Saved data entries:

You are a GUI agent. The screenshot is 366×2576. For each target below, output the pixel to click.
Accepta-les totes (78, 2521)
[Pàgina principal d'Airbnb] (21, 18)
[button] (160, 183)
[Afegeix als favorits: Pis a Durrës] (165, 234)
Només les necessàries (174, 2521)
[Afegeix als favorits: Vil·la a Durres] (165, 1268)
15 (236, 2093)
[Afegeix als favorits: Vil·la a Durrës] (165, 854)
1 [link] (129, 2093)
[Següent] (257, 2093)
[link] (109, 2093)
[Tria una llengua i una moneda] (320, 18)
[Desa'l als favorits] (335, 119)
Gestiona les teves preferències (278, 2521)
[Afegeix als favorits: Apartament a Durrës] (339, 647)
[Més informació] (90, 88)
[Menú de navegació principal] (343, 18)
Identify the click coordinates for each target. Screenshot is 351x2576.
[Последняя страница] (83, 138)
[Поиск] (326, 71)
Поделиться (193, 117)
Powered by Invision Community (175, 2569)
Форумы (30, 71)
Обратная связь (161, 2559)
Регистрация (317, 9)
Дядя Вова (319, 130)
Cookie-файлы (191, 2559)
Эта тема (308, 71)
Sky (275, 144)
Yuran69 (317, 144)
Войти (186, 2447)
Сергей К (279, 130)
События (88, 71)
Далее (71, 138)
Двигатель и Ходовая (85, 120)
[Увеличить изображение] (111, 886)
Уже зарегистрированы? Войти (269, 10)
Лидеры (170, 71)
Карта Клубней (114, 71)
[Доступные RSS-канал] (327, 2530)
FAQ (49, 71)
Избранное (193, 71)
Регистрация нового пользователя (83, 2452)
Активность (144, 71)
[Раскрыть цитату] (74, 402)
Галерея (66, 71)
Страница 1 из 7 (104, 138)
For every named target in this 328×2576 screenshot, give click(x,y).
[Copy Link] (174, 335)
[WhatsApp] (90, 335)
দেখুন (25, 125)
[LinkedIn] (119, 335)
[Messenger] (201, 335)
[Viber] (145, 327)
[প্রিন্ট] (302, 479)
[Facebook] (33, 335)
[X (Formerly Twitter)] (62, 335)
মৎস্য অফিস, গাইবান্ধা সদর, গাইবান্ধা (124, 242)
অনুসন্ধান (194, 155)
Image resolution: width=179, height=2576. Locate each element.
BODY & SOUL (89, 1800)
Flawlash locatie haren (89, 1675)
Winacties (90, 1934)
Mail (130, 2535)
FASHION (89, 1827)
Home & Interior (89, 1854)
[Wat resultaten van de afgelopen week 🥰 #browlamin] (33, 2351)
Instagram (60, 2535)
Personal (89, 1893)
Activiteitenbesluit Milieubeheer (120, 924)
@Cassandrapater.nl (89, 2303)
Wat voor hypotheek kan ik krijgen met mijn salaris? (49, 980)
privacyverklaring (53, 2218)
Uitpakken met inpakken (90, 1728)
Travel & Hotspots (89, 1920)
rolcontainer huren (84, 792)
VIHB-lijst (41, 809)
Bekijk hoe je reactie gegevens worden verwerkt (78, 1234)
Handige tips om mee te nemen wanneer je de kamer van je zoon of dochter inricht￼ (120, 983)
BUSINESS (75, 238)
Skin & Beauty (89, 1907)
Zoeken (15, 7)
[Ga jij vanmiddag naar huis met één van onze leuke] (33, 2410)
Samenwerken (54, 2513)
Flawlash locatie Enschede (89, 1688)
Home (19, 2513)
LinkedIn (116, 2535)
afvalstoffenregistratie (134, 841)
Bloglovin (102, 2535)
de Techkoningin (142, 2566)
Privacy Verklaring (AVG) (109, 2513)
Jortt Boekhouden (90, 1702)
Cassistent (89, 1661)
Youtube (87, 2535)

YOUR GOAL:
Check each line above for the word "click", then give only the number of lines that have it.

ANSWER SPACE:
3